La BBC a annoncé jeudi la suppression de plus de 1000 emplois supplémentaires pour faire face à l'érosion de sa principale source de financement, la redevance audiovisuelle, alors même que le gouvernement cherche à la rogner encore.

Déjà engagé depuis 2010 dans un vaste plan d'économie de 800 millions de livres (1,6 milliards de dollars) le premier groupe audiovisuel public au monde a dû se résoudre à tailler une nouvelle fois dans le vif pour compenser cette fois une baisse des revenus de la redevance.

«Je sais que le message est violent. Je sais que ce que j'ai dit aujourd'hui va causer une grande anxiété au sein de notre organisation», a déclaré Tony Hall, le directeur général de la BBC, en annonçant la mauvaise nouvelle aux salariés du groupe qui emploie actuellement plus de 16 600 personnes.

Ces dernières années, la BBC a déjà supprimé des milliers d'emplois, vendu 40% de son parc immobilier, réduit les coûts administratifs et cédé certains droits TV sur le sport pour économiser plus de 1,5 milliard de livres par an (2,9 milliards de dollars).

Mais «en dépit des progrès déjà réalisés et en raison de la licence TV gelée depuis sept ans, de nouvelles économies sont nécessaires», a expliqué le groupe.

Selon les prévisions, la redevance rapportera 150 millions de livres de moins que prévu en 2011. En cause: la révolution numérique et les multiples façons dont on consomme désormais la télévision, à la carte et à la demande, sur son ordinateur, sa tablette ou son téléphone. Des usages qui ne réclament pas verser les 145,5 livres (257 $) annuels de la redevance.
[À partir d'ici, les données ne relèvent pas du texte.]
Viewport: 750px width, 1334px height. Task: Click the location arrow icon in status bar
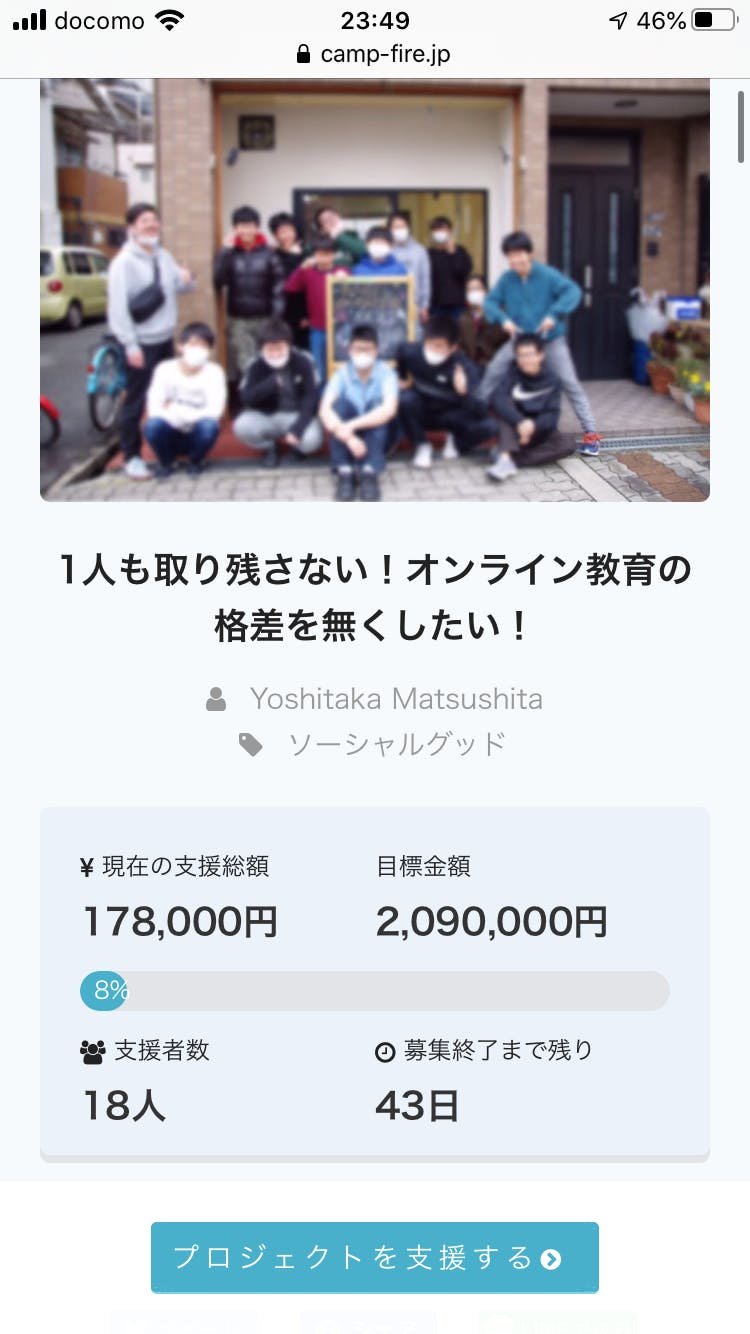click(x=618, y=20)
Une étude du régulateur audiovisuel Ofcom montre que seule la moitié des 16-24 ans regardent des programmes en direct à la télévision. L'autre moitié préfère le visionnage gratuit en ligne, notamment grâce au BBC iPlayer.
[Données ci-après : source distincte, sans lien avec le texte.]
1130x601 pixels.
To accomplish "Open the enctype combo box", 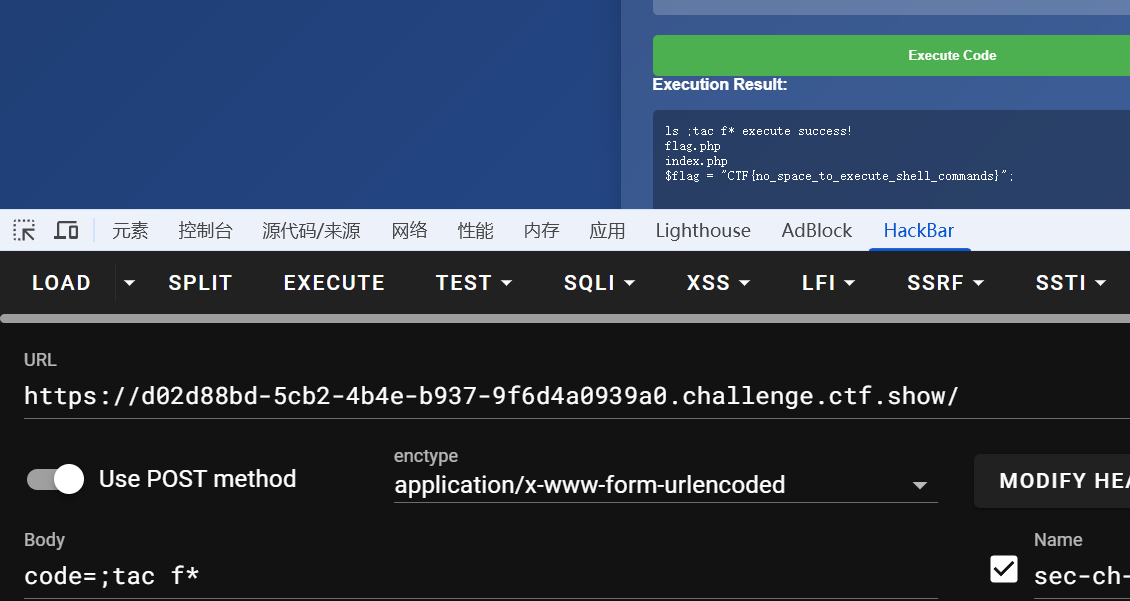I will [665, 485].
La qualité des programmes n'est pas en cause: la satisfaction des auditeurs a fait un bond de 68% à 79% en sept ans, selon l'Ofcom.

Grand écart

«Cela démontre une nouvelle fois, a martelé la BBC, que le système de redevance doit être modernisé» pour prendre en compte le visionnage de ses programmes en ligne ou sur un écran mobile.

«Le nombre de foyers qui possèdent un téléviseur diminue», a constaté Tony Hall. Et les recettes baissent en fonction.

Pour le groupe public de radio-télévision, l'enjeu est déterminant. Sur l'année 2013/14, il a reçu 3,7 milliards de livres au titre de la redevance.

Le prix de celle-ci n'a pas bougé depuis 2010 et l'entrée en vigueur de la politique d'austérité du gouvernement conservateur de David Cameron, réélu en mai pour un second mandat.

Et la tendance va plutôt vers une nouvelle réduction des recettes, alors que la BBC et le gouvernement doivent renégocier les termes de la redevance dans 18 mois.

Une exonération totale pour les plus de 75 ans (ce qui lui coûterait quelque 700 millions de livres par an) et le projet de rétrograder de crime à délit le fait de ne pas payer la redevance figureraient notamment dans les cartons du ministre de la Culture, John Whittingdale.

Si elles sont approuvées, ces mesures entraîneraient un nouveau manque à gagner pour la BBC au moment même où celle-ci réclame, au contraire, plus de moyens en suggérant d'étendre la redevance aux seconds écrans.

Face à ce grand écart, le député travailliste Chris Bryant a appelé jeudi dans le quotidien The Guardian à ne «pas ruiner la plus forte institution culturelle du Royaume-Uni».

En charge de la Culture au Labour, il a déploré au passage l'ironie du fait que la redevance a en partie été utilisée pour développer l'internet à très haut débit. Une technologie qui contribue à détourner les consommateurs de leur téléviseur et à lui préférer tablette ou téléphone intelligent.